I had a really bad day of writing on Tuesday. My muse was off in his own little world. I was frustrated about getting further behind on…well, everything. And the words I did write felt like crap.
(I know, I know. It’s my own fault my muse was distracted, because in my last post I wondered how to include the phrase “a low-class hornet’s snuggery” in a story. And yes, if I ever have time, I now have a short story in mind for that phrase. So once again, my muse wins. *sigh*)
I should have given up trying to write and instead found something else to do. Reading, tweeting, even paying bills. Something. But I didn’t because a) I’m stubborn (*insert your sarcastic shocked face here*) and b) I want to be a professional writer.
We’ve probably all seen the advice:
“If you want to be a professional writer, you can’t wait around for the mood to strike.”
So gosh darn it, I was going to write. No matter what.
Yep, that worked out as well as you’d expect. Where did I go wrong?
Give Yourself Permission
I hadn’t given myself permission to not write. After all, I’d written each day of the long holiday weekend here in the U.S. and every day since returning from my trip, despite picking up a nasty cold during my travels. A day off wouldn’t have been out of line. Yet I didn’t do it.
In retrospect, almost everything in writing comes down to permission.
- We must give ourselves permission to “waste” time on a dream.
Writing, like many activities, has more opportunities to fail than to succeed. So when we commit to writing despite those odds, we have to give ourselves permission to fail—at least temporarily.
- We must give ourselves permission to slack off in other areas.
Time spent writing means we’re not spending that time cleaning our house, making perfect meals, cleaning out the garage, being there 100% of the time for our family, etc. Life is about choices and trade-offs, and to write, other things must be sacrificed.

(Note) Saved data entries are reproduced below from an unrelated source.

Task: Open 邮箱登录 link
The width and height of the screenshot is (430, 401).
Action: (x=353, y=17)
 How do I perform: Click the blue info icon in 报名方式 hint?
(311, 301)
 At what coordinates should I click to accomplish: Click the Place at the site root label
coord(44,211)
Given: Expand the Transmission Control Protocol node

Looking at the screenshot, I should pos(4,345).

- We must give ourselves permission to listen to the voices in our head.
Most people consider hearing voices in their head to be a bad thing. They ignore the voices, hoping they’ll go away before someone notices. Not writers. We worry when the voices of our muse and our characters go silent.

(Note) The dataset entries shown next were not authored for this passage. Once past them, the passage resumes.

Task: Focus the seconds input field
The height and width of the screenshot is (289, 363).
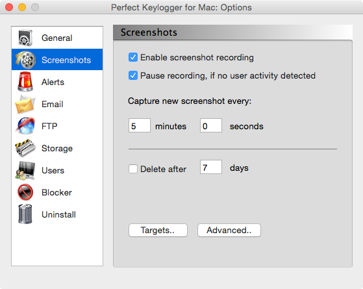Action: [211, 125]
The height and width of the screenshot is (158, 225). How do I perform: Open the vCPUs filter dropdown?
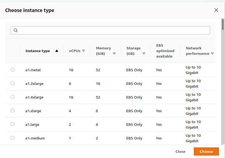click(x=84, y=51)
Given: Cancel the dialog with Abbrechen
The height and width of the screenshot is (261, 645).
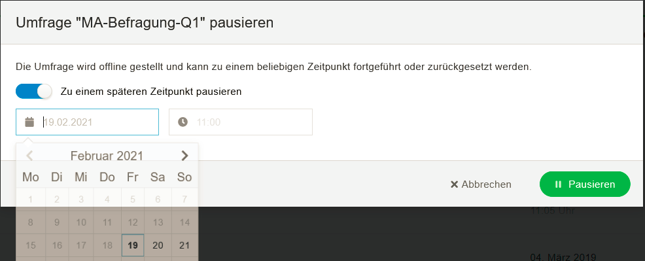Looking at the screenshot, I should [x=481, y=184].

- We must give ourselves permission to hit dead ends.
We might have to explore different genres, point-of view styles, and tones before we find the outlet that works for us. Sometimes we have to discover what we don’t like to know what we do.
- We must give ourselves permission to write crap.

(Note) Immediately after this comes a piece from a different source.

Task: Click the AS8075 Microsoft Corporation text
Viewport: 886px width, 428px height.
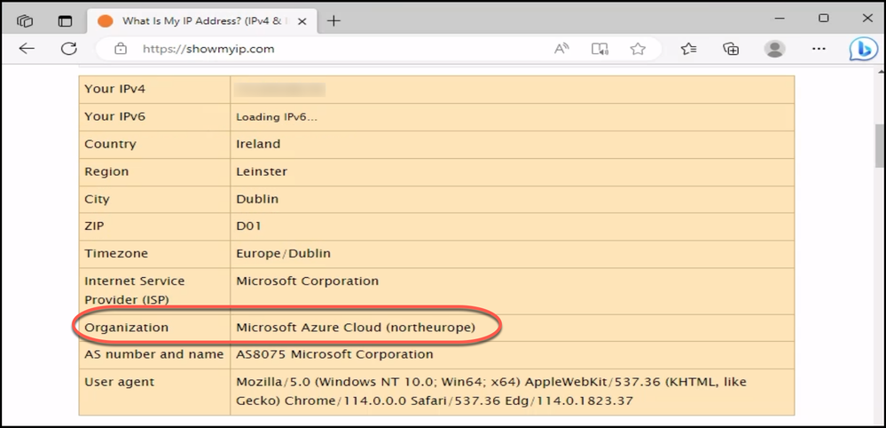Action: [x=334, y=354]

A draft isn’t supposed to be perfect, or anywhere close to perfect. In many cases, a first draft is like a glorified story outline, getting the gist of the scene down for us to work on later.
- We must give ourselves permission to have off days.
Writers, especially those of us with day jobs, tend to consider every minute that isn’t scheduled for something else “writing time.” This helps us squeeze every bit of writing into our day. But that doesn’t allow for vacations or sick days from our writing job. We have to balance writing with life-in-general.
- We must give ourselves permission to not be perfect.
Yes, we’re writers, but that doesn’t mean our blog posts, tweets, status updates, or even our stories are free from errors. If we let it, the need to be perfect would paralyze us from finishing anything. We must accept that no matter how many editing passes we make, our work won’t be perfect.
- We must give ourselves permission to let our “babies” go.
Sometimes, we have to give up on a project that isn’t going anywhere. And when we finish a piece of writing, it must succeed or fail on its own. Whether a blog post or a story resonates with others is beyond our control.
I’m still working on many of these obviously. But maybe recognizing the problem is the first step. *smile*
Have you given yourself permission? Are you able to accept failure and imperfection and move forward? Do you struggle with any of these? Can you think of any other ways we have to give ourselves permission?